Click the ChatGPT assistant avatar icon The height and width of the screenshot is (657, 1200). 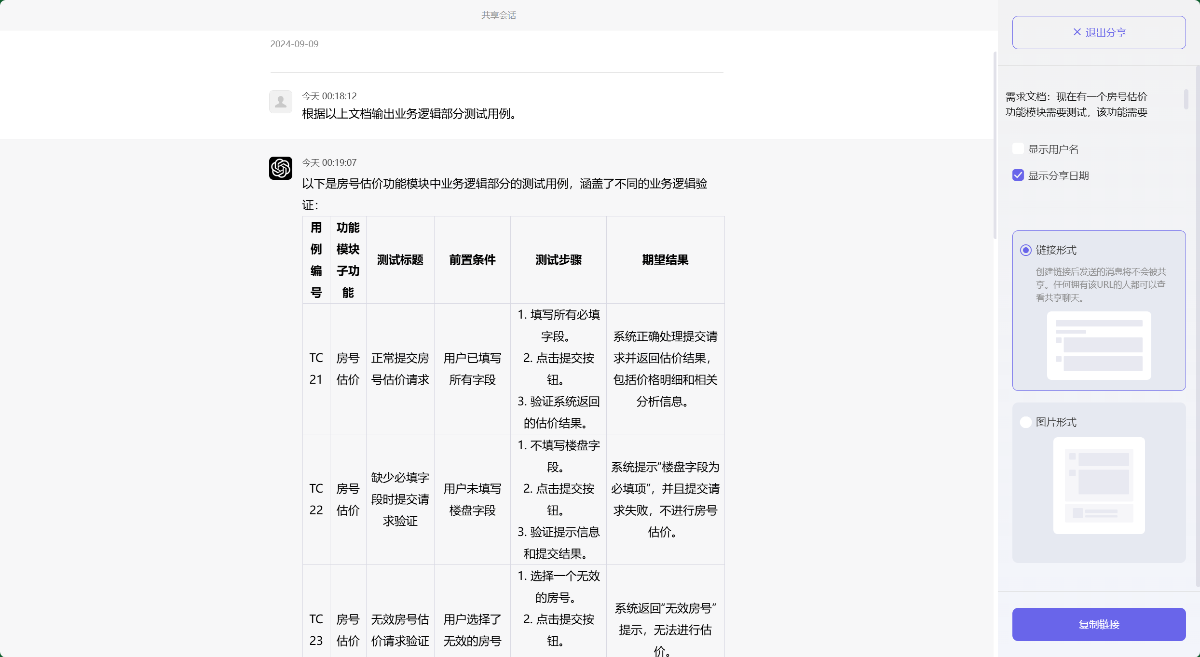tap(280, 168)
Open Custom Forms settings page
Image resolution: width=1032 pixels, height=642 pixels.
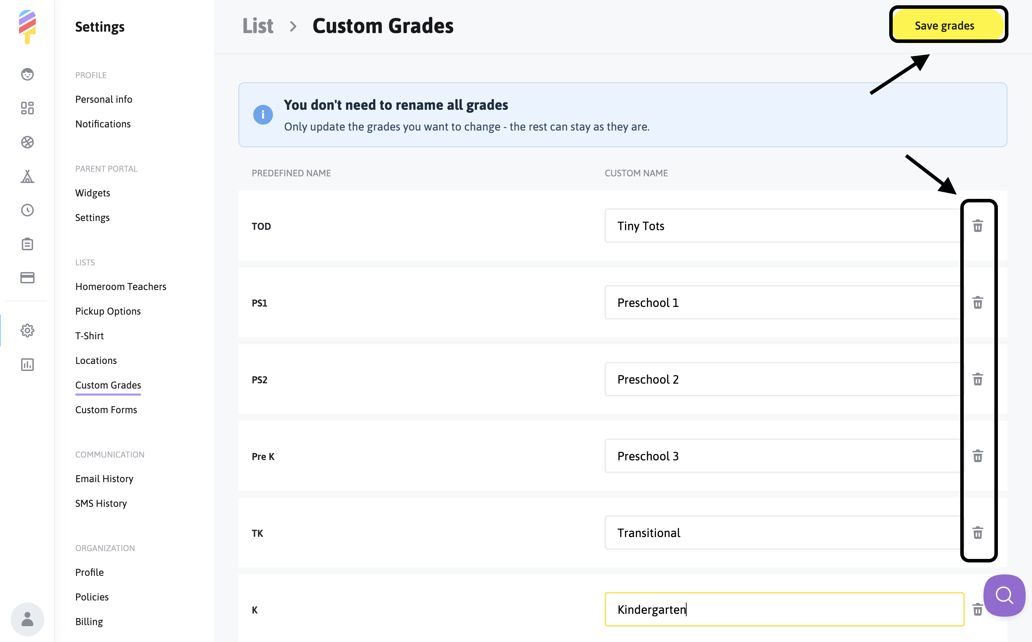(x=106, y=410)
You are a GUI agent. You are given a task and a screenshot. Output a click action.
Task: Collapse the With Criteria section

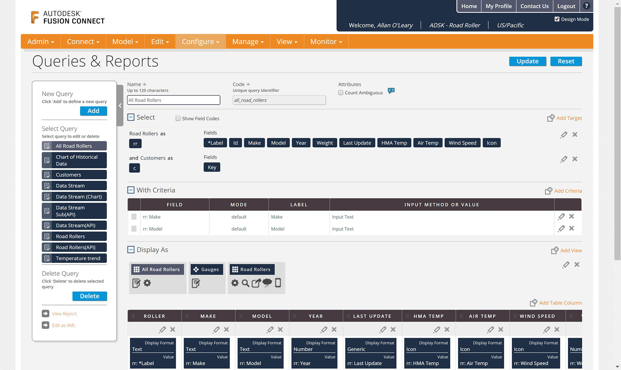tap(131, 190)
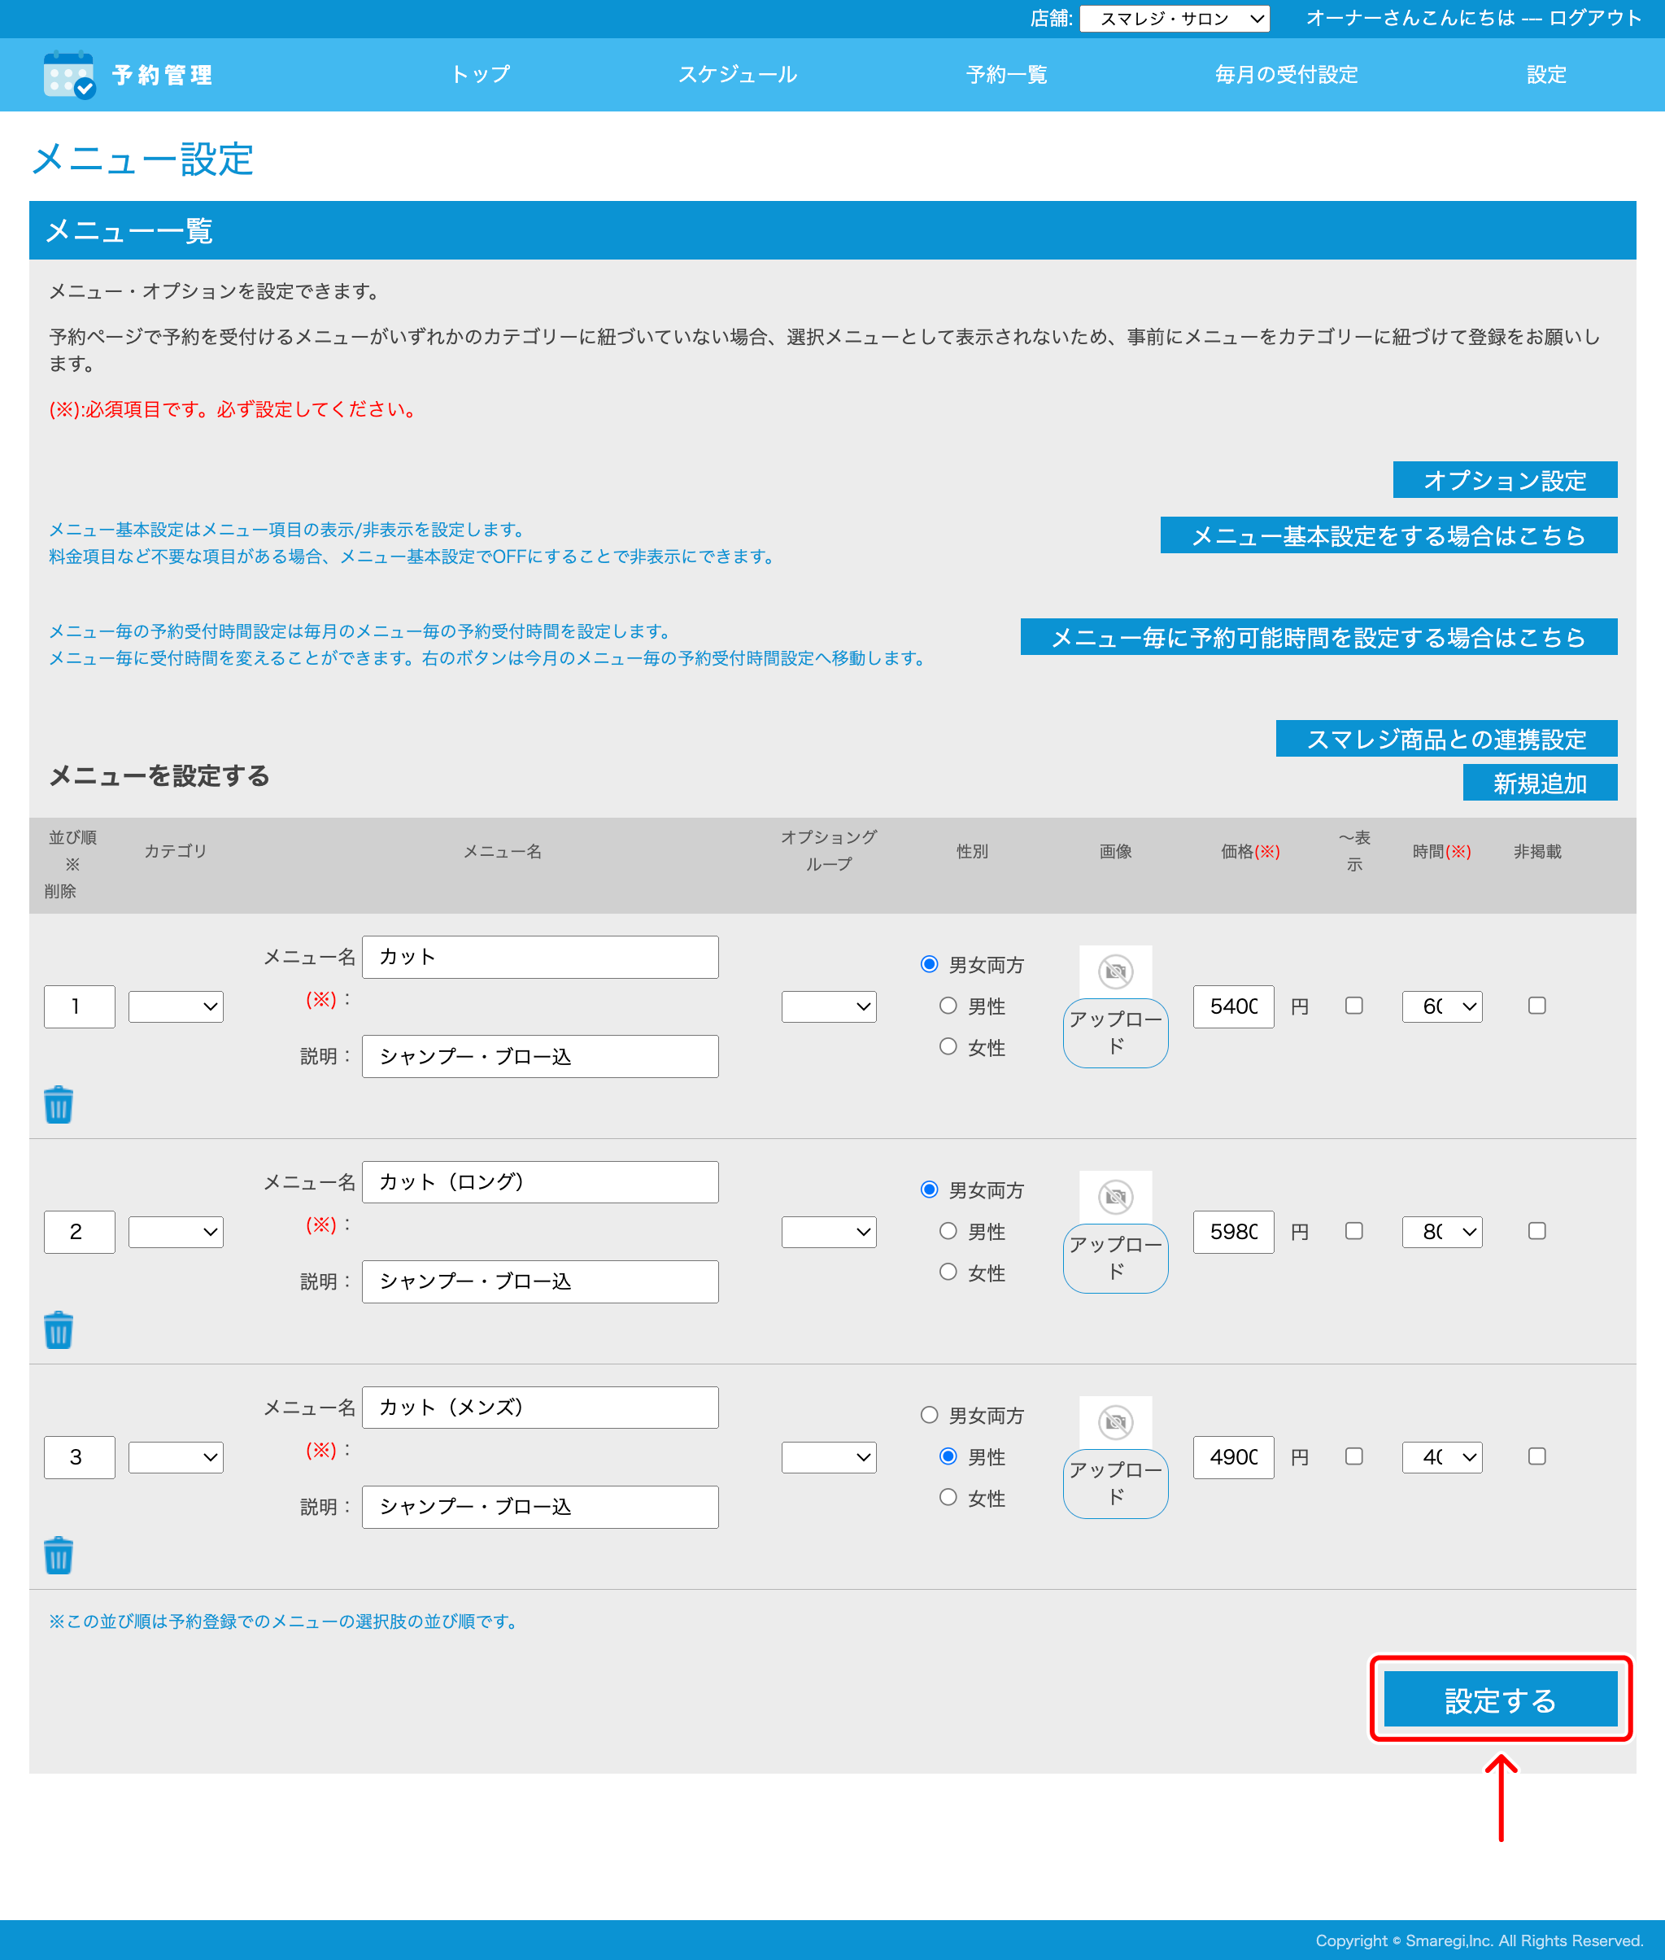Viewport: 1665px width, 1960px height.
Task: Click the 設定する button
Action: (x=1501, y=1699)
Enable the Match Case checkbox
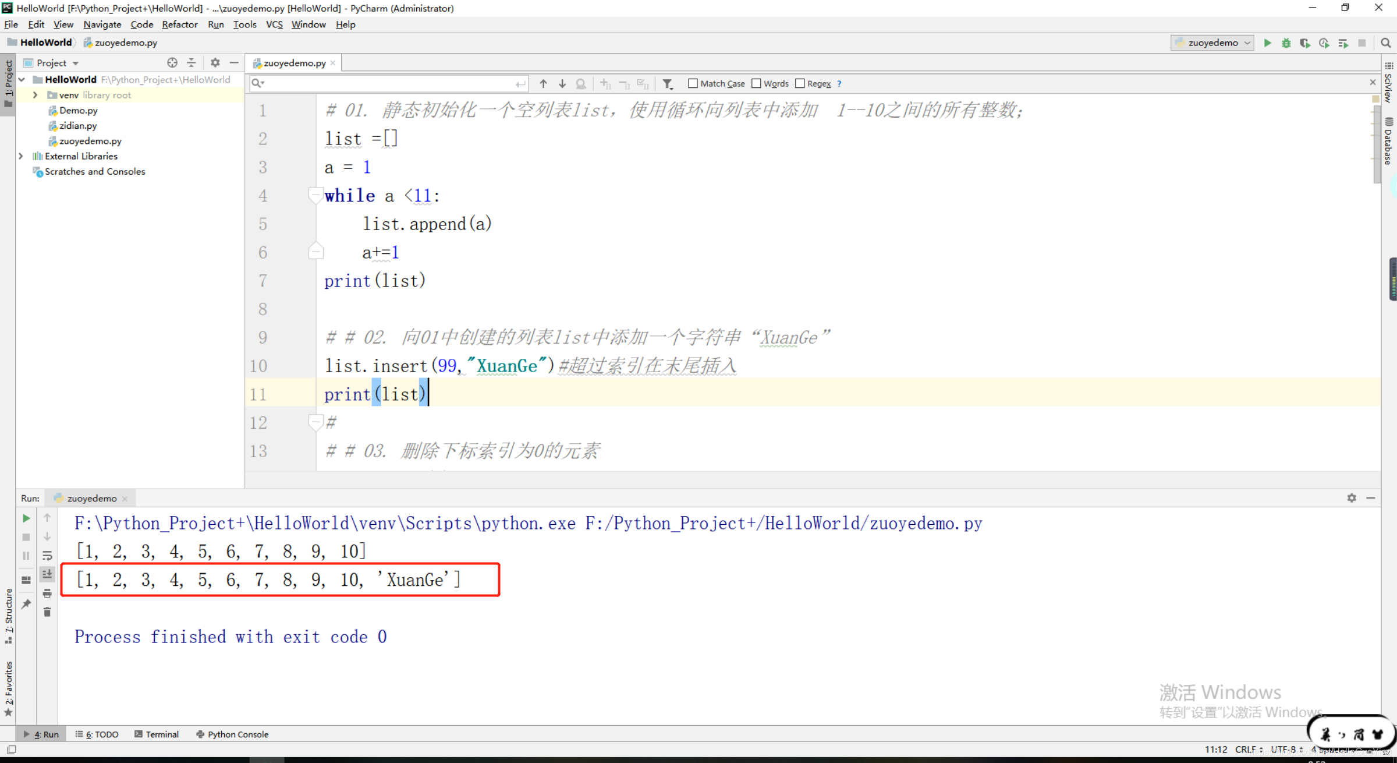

#####

What is required =
The line that contains "Task: Collapse the With Criteria section" begins the part to retype, and the last line of the records above ends it. Retype both and everything between, exactly, without the pictures.

Reply to the task =
Task: Collapse the With Criteria section

tap(131, 190)
Viewport: 1665px width, 1960px height.
Task: Click the 設定する button
Action: (x=1501, y=1699)
Enable the Match Case checkbox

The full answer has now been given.